Categories: Athletic Stretch

This is my favourite stretch tape. It has three convenient sections, one standing, one seated and one on the floor. Tamilee covers all the body parts in each section, and is very non-threatening, especially for a stretch-phobe like me. She admits she does not have the greatest natural flexibility herself, so she sticks with some solid, basic stretches that anyone can do. You won't have to modify any of these. Most of the stretches are old standards like back bends, stretching the triceps behind the head, forward bends to stretch the inner thigh and knee-back quadriceps stretches. But she throws in a few creative ones.

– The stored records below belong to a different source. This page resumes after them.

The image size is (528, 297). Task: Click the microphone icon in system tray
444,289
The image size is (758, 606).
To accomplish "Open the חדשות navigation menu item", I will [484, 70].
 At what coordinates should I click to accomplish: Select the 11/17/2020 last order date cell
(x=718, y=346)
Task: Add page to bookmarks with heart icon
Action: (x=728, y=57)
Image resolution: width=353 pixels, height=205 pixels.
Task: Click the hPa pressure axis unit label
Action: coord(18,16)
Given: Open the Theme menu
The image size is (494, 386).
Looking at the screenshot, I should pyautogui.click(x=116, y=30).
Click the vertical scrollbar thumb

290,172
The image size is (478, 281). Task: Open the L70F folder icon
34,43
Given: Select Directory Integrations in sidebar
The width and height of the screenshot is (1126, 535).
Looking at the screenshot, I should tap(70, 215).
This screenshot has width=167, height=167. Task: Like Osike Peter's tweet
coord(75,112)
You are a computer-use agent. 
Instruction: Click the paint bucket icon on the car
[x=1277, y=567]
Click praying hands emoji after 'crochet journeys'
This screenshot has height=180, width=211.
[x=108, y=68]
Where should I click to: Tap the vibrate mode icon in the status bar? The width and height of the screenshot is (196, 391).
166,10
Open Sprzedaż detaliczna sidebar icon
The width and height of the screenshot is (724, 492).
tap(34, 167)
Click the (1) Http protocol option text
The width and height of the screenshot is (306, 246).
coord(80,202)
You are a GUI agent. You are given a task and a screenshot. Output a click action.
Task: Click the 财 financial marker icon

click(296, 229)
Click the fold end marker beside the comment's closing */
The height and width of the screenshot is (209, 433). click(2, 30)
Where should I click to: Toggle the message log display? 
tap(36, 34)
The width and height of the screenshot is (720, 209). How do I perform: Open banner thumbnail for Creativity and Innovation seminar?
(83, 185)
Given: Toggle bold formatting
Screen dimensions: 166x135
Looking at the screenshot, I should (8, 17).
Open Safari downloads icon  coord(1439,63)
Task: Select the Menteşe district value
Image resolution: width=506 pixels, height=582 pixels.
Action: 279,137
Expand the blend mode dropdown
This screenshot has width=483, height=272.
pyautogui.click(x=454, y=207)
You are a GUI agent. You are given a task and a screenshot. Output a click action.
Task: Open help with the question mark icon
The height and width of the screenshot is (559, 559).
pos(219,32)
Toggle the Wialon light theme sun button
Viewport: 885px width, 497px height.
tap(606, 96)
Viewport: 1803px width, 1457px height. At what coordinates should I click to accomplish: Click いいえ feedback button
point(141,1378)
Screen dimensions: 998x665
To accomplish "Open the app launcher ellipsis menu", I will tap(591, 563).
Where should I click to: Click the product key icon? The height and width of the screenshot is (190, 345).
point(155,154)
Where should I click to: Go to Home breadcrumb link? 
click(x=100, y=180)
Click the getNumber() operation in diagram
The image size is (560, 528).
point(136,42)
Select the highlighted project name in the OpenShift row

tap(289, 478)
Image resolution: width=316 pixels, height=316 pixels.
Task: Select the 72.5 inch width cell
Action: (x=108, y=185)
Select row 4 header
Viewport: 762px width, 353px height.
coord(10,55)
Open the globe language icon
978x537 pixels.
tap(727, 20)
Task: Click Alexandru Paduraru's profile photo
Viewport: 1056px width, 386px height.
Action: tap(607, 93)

The standing section had a very nice rotator cuff stretch that involved placing a hand on your side, then gently pulling the elbow forward. The seated section had a nice outer thigh stretch that involved crossing one leg over the other and pressing down at the knee. The floor section had a great upper body stretch that involved sliding one side of the body under the other from cat pose. The floor section also had some fairly detailed and often-ignored form pointers on the foot flexing exercises. All three sections included wrist or forearm stretches which was a very nice touch.

I think it was a great idea to mark off the sections as she's done here because I sometimes skip a stretch in a workout if it involves getting down on the floor, and so few instructors indicate that this will be the case. It is annoying. After an entire aerobics routine standing up, they expect me to either get on the floor and get dusty, or pull out my mat and pull off my shoes? It is a stupid reason to skip a cool-down stretch, but yet I know it is one of those silly things that bugs me---and one of those excuses that has allowed me to neglect my flexibility for far too long. With this tape, I have no excuse: short and sweet, but thorough stretches for all occasions. All three sections together as a full workout, or bits and pieces when convenient.

My only criticism would be that truly advanced stretchers might find this tape a little bit basic. But so many of the hour-long tapes that might work for them don't work for those of us with not as much experience, or not a whole lot of natural flexibility to build on. So to all of you people, this one's for us. Enjoy!